En ocasiones tenemos que realizar en el hogar pequeñas reparaciones que requieren la utilización de un equipo de soldadura, por lo que es conveniente conocer tanto los diferentes tipos de soldadura, para elegir la que más se adapte a nuestras necesidades, como el material necesario para realizarlas sin correr riesgo alguno

La soldadura eléctrica al arco se obtiene por la diferencia de pocas décimas de voltio existentes entre el electrodo y la pieza que hay que soldar, lo que provoca que el electrodo se funda. Poniendo en contacto y alejando el electrodo de la pieza a soldar se produce una descarga de arco (cuya temperatura supera los 3.000 grados centígrados), originando la fusión del electrodo sobre el metal que quiere soldarse.

El electrodo es una varilla metálica, generalmente de acero dulce, revestida de un material que conforma luego la escoria, protegiendo a la soldadura de la corrosión. Esta es la soldadura más utilizada, no obstante también se pueden realizar soldaduras de hilo continuo, en las que el electrodo es un hilo metálico continuo sin recubrimiento.

Las soldadoras de electrodo revestido están constituidas por un transformador monobásico que transforma los 220 voltios de potencia de la red de nuestra casa a unos 50 vatios de corriente alterna. Con una palanca o volante se puede modificar la posición del núcleo del transformador para regular la corriente que transmitirá al electrodo. En el mercado podemos encontrar modelos cuya corriente varía de los 20 amperios, para los electrodos de 1,5 mm de diámetro, hasta los 140 amperios para electrodos de 4 mm.

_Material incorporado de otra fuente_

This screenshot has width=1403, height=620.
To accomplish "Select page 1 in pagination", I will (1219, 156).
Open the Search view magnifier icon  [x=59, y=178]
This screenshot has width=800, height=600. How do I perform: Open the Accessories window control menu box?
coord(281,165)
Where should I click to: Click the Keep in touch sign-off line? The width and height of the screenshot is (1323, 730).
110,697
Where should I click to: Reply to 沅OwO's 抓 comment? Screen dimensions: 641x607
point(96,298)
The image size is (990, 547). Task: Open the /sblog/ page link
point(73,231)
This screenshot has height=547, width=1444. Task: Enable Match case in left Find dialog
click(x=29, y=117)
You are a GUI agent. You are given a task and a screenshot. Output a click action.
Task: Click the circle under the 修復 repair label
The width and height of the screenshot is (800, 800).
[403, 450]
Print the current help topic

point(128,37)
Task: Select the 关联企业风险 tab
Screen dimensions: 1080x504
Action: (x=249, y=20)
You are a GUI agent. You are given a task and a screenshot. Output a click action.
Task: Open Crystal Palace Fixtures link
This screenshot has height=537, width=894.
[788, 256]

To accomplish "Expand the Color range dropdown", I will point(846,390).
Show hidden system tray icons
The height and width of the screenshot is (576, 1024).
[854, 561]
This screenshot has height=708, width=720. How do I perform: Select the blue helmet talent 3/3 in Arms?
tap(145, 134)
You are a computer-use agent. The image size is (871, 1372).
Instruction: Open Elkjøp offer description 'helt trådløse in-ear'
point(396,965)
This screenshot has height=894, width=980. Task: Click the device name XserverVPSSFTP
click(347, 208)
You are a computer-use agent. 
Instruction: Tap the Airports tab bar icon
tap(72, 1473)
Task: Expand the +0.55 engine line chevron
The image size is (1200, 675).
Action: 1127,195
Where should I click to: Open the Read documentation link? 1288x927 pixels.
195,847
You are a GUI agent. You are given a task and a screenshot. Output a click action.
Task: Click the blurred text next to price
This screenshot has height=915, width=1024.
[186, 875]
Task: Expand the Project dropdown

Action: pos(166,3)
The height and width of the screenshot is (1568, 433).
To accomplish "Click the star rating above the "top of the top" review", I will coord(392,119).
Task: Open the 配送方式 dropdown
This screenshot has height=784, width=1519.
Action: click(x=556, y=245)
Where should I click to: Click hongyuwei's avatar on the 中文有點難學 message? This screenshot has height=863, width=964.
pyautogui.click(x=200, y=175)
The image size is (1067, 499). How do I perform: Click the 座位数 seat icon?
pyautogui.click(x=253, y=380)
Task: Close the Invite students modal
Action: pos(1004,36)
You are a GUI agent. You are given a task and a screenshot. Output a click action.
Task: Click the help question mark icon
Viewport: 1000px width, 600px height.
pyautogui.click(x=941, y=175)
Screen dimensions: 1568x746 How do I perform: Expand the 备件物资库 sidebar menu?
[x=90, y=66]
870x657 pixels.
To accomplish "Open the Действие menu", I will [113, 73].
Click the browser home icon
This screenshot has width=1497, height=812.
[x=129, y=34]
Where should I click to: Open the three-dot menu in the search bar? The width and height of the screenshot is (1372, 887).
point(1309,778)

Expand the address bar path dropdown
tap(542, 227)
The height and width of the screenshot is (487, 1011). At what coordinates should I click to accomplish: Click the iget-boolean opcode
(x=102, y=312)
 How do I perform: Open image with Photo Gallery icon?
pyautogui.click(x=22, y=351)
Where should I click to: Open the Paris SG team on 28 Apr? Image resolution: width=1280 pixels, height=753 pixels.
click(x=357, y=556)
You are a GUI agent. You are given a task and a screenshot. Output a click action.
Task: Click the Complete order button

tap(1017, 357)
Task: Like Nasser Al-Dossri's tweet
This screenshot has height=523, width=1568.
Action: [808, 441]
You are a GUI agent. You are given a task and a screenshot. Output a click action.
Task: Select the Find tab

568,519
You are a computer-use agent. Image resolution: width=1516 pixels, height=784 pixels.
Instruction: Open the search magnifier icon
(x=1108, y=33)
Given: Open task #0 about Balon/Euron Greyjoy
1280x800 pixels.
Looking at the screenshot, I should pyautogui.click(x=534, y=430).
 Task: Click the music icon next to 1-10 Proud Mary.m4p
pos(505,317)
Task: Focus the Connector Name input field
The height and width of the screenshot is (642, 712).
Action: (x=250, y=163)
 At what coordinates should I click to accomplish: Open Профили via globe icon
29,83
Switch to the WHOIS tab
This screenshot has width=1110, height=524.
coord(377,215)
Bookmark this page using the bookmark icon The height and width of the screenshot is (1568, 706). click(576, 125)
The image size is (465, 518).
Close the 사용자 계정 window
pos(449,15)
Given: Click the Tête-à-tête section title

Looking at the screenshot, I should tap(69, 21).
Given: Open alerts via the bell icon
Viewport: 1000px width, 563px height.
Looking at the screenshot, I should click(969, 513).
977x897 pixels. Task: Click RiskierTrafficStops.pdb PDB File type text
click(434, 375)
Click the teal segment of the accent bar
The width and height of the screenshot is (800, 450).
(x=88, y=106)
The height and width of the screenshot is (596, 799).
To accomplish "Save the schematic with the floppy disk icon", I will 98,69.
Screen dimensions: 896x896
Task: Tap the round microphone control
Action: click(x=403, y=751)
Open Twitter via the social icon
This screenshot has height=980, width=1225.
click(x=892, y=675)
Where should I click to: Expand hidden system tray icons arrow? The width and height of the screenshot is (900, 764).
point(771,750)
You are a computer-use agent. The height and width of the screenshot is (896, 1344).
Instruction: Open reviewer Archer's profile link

Las soldadoras de hilo continuo funcionan de manera similar, salvo que utilizan bobinas de hilo de hasta 2 mm cómo elemento soldante y que debe aplicarse un gas inerte en la zona a soldar para evitar la corrosión. Además, el hilo con el que se va a realizar las soldaduras tiene que ser del mismo material que la pieza o piezas que se vayan a soldar y lo mismo sucede con el gas inerte que debe ser acorde con el material. Así, para soldar aluminio debemos utilizar argón puro, para el acero inoxidable se utiliza una mezcla de argón y anhídrido carbónico..., lo que provoca que tengamos que tener varias bombonas de gas y encarece el coste de este tipo de soldaduras, que son más limpias pero más costosas.

Es muy importante contar con un buen equipo para realizar soldaduras y evitar hacerlas de cualquier manera, lo ideal es disponer de un buzo de trabajo para evitar ya que las chispas producidas al soldar pueden alcanzarnos quemando y agujereando lo que llevemos puesto. Asimismo, es muy recomendable disponer de unos guantes fuertes de cuero o tela que protejan nuestras manos y utilizar siempre la mascarilla protectora, que gracias a su vidrio inactínico protege nuestros ojos mientras realizamos la soldadura. Tampoco hemos de descuidar la protección de nuestros pies, mediante la utilización de botas de trabajo, no por el hecho de que podamos tener un accidente sino para no dañar nuestro calzado habitual.